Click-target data
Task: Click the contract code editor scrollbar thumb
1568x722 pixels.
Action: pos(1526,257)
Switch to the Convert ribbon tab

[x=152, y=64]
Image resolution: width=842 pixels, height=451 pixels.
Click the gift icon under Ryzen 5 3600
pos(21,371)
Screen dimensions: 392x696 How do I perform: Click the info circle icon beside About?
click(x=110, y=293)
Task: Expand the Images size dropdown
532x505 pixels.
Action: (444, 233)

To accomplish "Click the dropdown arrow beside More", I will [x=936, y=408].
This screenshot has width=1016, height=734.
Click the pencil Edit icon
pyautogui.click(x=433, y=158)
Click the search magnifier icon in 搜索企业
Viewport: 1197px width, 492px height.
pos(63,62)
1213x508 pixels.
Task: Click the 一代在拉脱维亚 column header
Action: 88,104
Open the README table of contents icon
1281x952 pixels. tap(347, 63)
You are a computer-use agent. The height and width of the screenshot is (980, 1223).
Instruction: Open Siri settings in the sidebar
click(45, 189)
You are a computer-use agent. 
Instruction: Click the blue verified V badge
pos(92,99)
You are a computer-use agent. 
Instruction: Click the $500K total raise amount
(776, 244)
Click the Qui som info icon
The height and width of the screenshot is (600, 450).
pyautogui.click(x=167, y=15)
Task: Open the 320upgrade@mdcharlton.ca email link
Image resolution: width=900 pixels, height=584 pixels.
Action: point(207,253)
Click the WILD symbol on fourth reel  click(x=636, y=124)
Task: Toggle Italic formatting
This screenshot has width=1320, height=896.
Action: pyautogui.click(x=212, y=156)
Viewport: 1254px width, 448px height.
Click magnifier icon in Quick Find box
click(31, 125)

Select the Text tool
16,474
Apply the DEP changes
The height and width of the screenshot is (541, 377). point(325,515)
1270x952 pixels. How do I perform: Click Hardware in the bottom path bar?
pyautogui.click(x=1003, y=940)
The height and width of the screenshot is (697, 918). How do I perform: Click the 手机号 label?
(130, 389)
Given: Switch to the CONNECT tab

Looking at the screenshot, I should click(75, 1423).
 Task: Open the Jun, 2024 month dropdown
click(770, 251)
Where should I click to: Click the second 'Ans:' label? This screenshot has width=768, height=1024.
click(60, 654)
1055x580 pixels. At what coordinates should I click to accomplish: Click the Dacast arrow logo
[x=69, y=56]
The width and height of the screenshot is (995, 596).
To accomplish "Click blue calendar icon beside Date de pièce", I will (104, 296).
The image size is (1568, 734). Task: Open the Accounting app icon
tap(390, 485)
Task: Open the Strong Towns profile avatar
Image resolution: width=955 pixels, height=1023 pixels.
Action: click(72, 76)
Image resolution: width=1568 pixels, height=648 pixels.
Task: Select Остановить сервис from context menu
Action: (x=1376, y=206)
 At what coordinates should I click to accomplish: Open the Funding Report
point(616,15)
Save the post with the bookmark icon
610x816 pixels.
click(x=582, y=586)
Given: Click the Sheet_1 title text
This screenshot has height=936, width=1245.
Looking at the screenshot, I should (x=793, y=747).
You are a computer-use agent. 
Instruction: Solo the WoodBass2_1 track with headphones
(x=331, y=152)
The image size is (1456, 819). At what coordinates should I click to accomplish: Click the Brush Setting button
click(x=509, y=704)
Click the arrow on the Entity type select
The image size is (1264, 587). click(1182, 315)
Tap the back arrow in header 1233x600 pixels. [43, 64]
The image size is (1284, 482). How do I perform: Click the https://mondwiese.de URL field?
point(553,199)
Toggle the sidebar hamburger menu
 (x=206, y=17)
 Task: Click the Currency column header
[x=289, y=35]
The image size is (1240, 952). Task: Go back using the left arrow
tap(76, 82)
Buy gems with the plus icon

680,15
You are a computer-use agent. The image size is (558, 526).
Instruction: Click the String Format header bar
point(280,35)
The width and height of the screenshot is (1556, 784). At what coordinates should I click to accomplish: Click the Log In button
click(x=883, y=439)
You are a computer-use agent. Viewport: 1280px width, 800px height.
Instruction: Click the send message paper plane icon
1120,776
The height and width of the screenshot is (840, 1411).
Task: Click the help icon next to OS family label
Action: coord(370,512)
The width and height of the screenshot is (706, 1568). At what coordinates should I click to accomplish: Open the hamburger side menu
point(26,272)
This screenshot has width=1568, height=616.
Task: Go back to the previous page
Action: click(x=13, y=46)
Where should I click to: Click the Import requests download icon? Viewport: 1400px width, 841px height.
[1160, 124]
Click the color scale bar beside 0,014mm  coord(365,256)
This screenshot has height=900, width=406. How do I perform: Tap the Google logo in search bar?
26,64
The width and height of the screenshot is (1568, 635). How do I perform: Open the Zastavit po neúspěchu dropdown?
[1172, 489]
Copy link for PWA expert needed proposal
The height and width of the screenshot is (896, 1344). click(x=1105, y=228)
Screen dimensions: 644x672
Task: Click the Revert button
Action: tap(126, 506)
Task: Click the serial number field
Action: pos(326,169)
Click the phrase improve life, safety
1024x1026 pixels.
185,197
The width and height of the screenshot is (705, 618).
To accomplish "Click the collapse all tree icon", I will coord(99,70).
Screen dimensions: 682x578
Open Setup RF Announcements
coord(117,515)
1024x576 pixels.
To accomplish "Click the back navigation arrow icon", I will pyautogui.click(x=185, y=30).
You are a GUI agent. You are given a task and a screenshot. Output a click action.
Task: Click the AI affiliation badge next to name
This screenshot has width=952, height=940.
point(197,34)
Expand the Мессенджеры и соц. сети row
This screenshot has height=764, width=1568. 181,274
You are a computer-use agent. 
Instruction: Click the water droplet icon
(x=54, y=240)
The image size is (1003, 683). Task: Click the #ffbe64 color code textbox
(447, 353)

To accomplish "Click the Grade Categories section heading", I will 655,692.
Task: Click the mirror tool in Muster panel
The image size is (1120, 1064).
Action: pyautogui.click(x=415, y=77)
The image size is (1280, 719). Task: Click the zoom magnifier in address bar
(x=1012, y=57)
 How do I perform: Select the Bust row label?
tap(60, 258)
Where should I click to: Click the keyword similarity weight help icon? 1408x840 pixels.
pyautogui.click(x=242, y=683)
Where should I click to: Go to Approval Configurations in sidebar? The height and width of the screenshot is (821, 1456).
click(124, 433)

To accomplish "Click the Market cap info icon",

#### Task instructions
Set down the lines exactly as they appear, covering the stretch from the line containing "Viewport: 1254px width, 448px height." through the line containing "pyautogui.click(x=1003, y=940)".

#### Solution to this exercise
Viewport: 1254px width, 448px height.
Click magnifier icon in Quick Find box
click(31, 125)

Select the Text tool
16,474
Apply the DEP changes
The height and width of the screenshot is (541, 377). point(325,515)
1270x952 pixels. How do I perform: Click Hardware in the bottom path bar?
pyautogui.click(x=1003, y=940)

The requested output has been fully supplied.